→ **What to do**
[a] In the Macworld/iWorld announcement, how much does admission to the Expo floor cost?
[b] Continue the Macworld/iWorld announcement after its last sentence.
>> Start Source extract
That's right, it's time for Macworld/iWorld!

The show runs January 31st through February 2nd, 2013 at San Francisco's Moscone Center. I'll be there all three days. Look me up.

There are two parts to the show: the Expo, which is a giant space filled with software programmers and hardware vendors and book publishers and iPhone case manufacturers and speaker designers (you get the idea-- if it has, or could have, anything to do with Macs or iPhones or iPads, it's in the Expo), and the Tech Talks, which are classes where you can go and learn stuff. (Of course, you can learn stuff in the Expo too-- walk right up to the exhibitors and start asking questions.) Admission to the Expo floor is $25 (good for all three days). The "iFan Pass" costs $100, gaining you entrance to over 60 Tech Talks in addition to getting you into the Expo. Prices are higher at the door so you should definitely register in advance.

Even better, use this link provided by our friends Other World Computing and get FREE admission to the Expo. Can't beat that. Check out their Macworld/iWorld web page, and see them on the show floor in booth 401. They only have so many of these passes so you should click that link right now. If you strike out, try searching www.retailmenot.com for a discount code.
>> End Source extract
>> Start Material shown
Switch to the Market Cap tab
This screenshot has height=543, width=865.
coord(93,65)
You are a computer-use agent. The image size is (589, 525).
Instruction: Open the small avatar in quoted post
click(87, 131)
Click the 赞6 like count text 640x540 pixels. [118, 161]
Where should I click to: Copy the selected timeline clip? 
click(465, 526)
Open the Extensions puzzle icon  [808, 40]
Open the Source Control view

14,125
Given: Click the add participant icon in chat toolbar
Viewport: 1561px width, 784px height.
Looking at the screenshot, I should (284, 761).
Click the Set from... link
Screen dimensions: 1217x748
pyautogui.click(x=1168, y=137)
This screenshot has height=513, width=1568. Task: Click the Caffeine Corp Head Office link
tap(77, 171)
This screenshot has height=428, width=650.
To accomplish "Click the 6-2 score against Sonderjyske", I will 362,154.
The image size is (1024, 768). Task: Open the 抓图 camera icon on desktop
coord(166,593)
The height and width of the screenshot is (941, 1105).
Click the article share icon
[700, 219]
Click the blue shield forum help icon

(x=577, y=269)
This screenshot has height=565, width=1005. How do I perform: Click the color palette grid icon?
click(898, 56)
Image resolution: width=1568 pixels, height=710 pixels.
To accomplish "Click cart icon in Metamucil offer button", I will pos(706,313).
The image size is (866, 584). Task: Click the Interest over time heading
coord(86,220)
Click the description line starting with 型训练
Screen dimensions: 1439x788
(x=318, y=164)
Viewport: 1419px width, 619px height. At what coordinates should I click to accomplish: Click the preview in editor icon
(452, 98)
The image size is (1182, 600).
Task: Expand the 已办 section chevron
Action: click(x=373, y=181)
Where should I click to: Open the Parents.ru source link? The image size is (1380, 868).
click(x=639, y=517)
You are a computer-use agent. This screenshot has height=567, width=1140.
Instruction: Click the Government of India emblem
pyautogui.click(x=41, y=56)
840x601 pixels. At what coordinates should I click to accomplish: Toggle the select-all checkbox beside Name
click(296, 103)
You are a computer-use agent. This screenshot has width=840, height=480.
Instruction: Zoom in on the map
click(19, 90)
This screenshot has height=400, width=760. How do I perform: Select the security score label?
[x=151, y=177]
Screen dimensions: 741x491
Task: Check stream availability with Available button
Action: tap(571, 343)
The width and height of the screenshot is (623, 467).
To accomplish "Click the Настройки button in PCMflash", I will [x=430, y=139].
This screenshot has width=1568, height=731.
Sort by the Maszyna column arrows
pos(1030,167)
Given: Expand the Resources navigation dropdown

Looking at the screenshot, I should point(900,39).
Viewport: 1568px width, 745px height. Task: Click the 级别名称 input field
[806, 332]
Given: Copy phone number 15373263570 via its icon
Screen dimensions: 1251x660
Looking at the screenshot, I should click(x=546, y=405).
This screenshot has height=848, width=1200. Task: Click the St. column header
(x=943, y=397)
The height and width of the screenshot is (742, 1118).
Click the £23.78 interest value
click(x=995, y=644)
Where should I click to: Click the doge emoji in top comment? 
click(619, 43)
>> End Material shown
→ **Replies**
[a] $25, good for all three days.

[b]
UPDATE: David Sparks' MacSparky blog has an even better link because it not only offers free admission to the Expo but half off for the iFan Pass.

I will be speaking at the very exciting and informative "RapidFire" session on Thursday night. This session, scheduled for 6 PM on the Macworld/iWorld Main Stage, features several Mac and iPhone/iPad experts, each offering five-minute lessons on a variety of Mac and iPhone/iPad subjects. My lesson is called "More, Better, Faster, Funner" and it's 27 years of Mac tips presented in 300 seconds. I think you'll like it.